“她走了?”

龙清宫中,下了朝的司马承刚换了一身衣裳,正坐在书案前拿起了一本奏折看,似是突然想起什么似的,忽然开了口。

“回陛下,容姑娘刚刚离开。”

文福立刻便回了一句。

闻言,司马承唇角勾了勾,眼里却无丝毫笑意,声音冷淡:“朕还以为她有多大的毅力,原来也不过如此。”

不等文福回答,他又沉声道:“她如今已是平民,朕乃一国之君,岂能轻易见一个平民?若是传了出去,朕还有威严可在?”

容钰刚到宫门口时,文福便收到消息,所以立刻通知了司马承。只是与他所料不同,司马承却并未提出要见容钰,反应甚至堪称冷淡。

帝王心难测,即便文福乃是司马承的贴身大太监,待在他身边的时间最长,可文福也揣测不了帝王的心思。

早年间,他还能猜到一两分,可如今,文福却是再也不敢生出任何心思了。

听到这话,文福也只能深深地弯下腰,恭敬的回道:“陛下圣明。”

至于宫门口发生的那些事——容钰被安子石所辱,最终被其生母顾氏生生拉走,并不是容钰自愿离开等事,他却是再也不敢提。

“你都知道的事,她自诩聪明,又怎会不知?不过是多等一会儿,冷落了片刻罢了,她都不愿。”年轻的帝王忽然冷笑一声,手上的奏折啪得一声扔在了书案上,“朕看她是太过狂妄高傲了!”

文福忙跪在了地上,惶恐地求道:“陛下息怒,切莫气坏了身子。”

“朕有什么气?朕看她才是气性大得很!”司马承声音越发冷,眉心拧起,显然是气得很了,“将军府一事传了出去,朕难道不知道有蹊跷?我大周人才济济,文武百官皆是聪慧之人,难道不知道?岂用她一介平民操心!”

但朝野上下却无一人对此事提出异议。

文福跪在地上,心中这般想着,却一点声音也不敢发出来。

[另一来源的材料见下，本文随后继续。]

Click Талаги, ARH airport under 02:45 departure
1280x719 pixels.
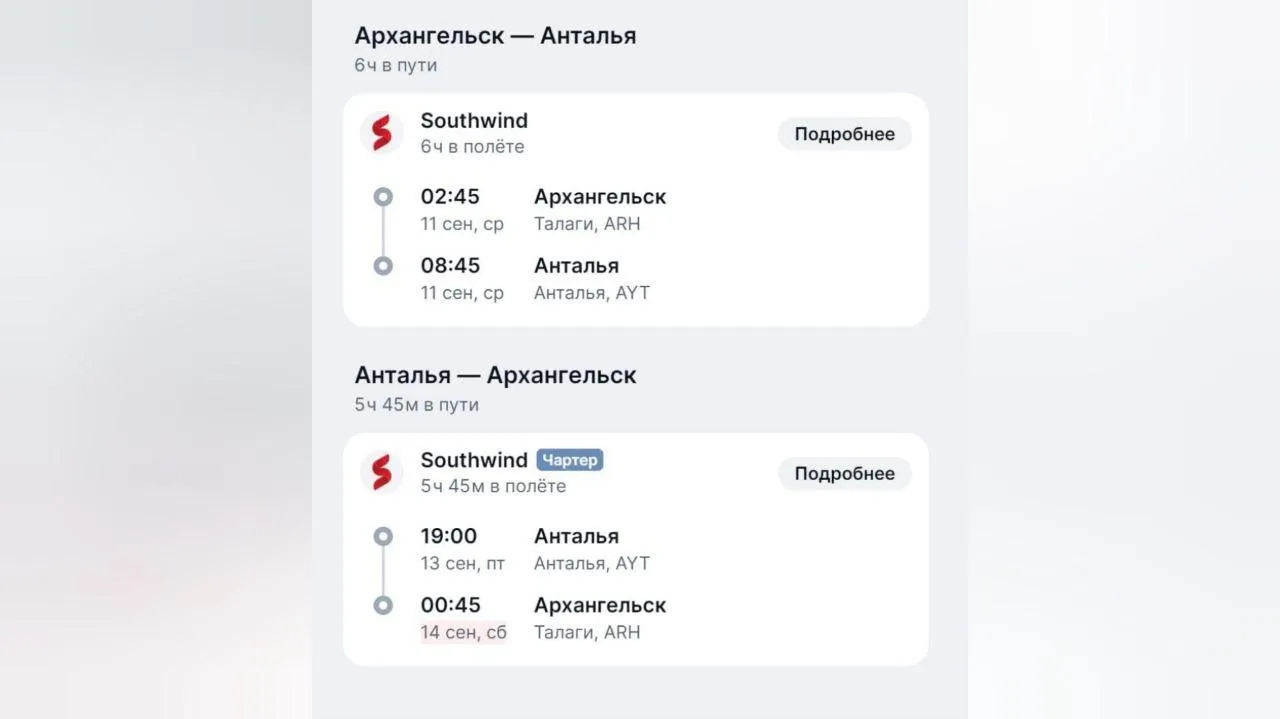click(587, 224)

这满朝文武哪一个不是聪明人呢?不过是担心惹怒了帝王,因此明哲保身罢了。

而他,不过一个内侍,更是没有说话的地方。

“朕乃天子,亲政多年,难道连这点小事都处理不了?”司马承冷冷勾着唇,“朕看她不过是看不起朕这个天子,认为朕是个昏君罢了!”

“陛下息怒!”文福一听,立刻在地上磕起了头来,“您英明神武,执掌大周以来,大周风调雨顺,百姓安居乐业,这上上下下都瞧着在。自您登基以来,大周蒸蒸日上,比之□□也不差,乃是千古明君才是!”

“千古明君?”司马承低喃了一句,“她也会这般认为吗?毕竟,朕还声名不显时,她的名号倒是已经传到了戎国去了。”

文福心里一突,一时不知该怎么回答。

宫中上下,没人比他更清楚,很多年前,陛下和那位的关系有多么的亲近。他们不仅仅是君臣,更是表兄妹,还是无人能及的知己。

好在帝王似乎也没有指望他一个太监回答,话锋忽地一转,突地站了起来,沉声道:“摆驾,朕去贵妃宫中瞧瞧。”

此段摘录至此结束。